#### EXERCISE:
A verbatim restatement of the data, free of pictures, is what you should output.

Screenshot grounding data:
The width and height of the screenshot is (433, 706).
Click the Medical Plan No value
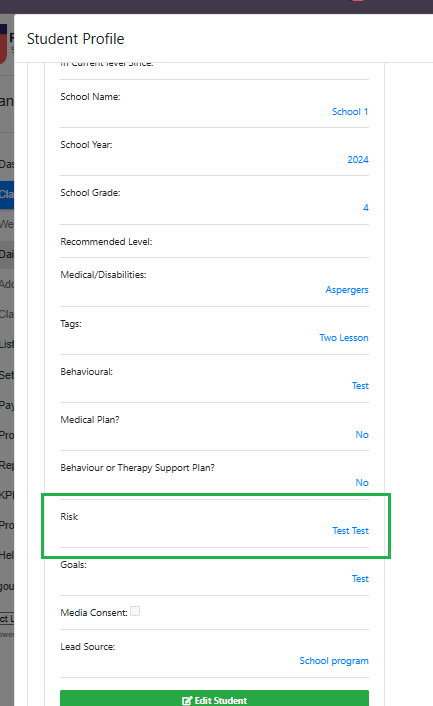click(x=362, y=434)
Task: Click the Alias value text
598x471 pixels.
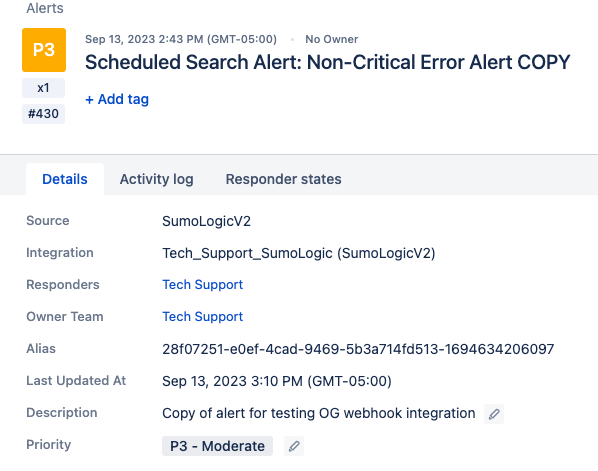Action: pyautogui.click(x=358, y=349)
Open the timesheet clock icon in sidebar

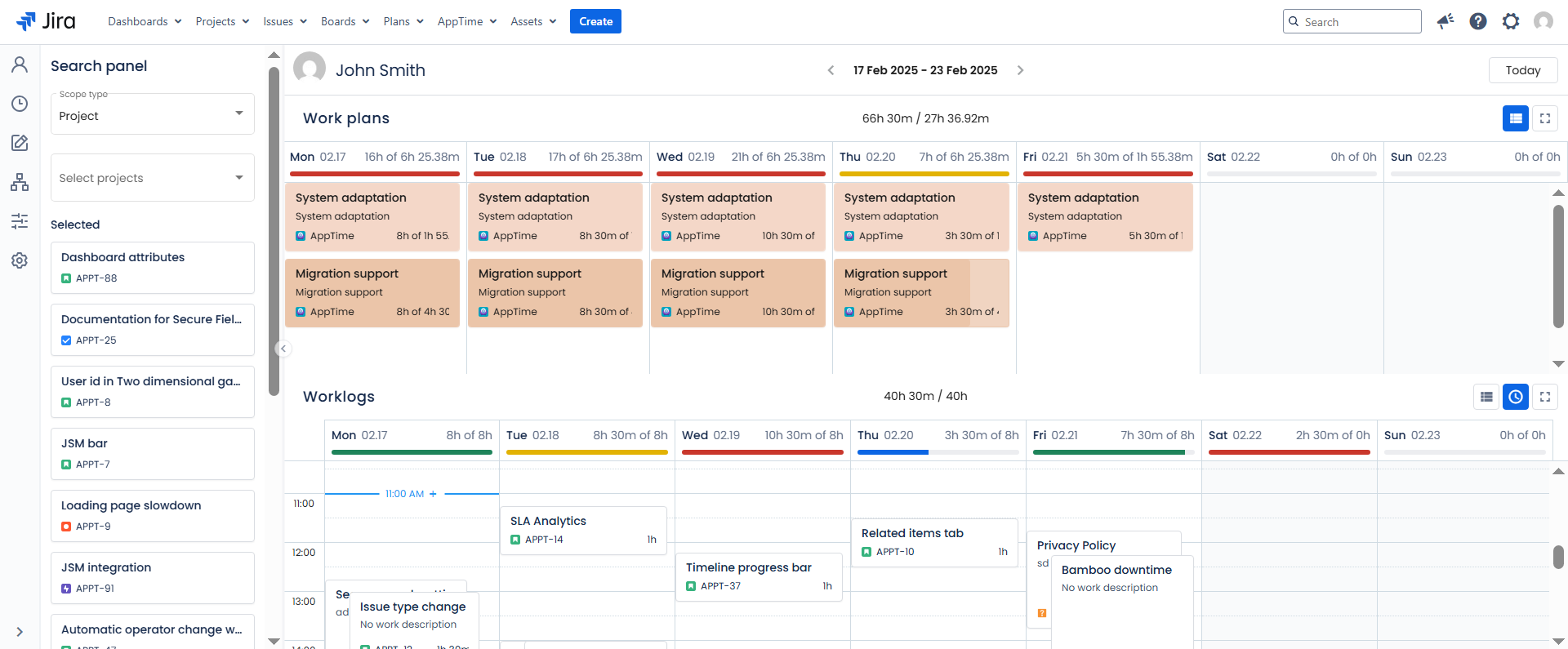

#### ANSWER TO THE PROBLEM:
The width and height of the screenshot is (433, 706).
Click the Medical Plan No value
click(x=362, y=434)
Task: Click the Alias value text
598x471 pixels.
Action: pyautogui.click(x=358, y=349)
Open the timesheet clock icon in sidebar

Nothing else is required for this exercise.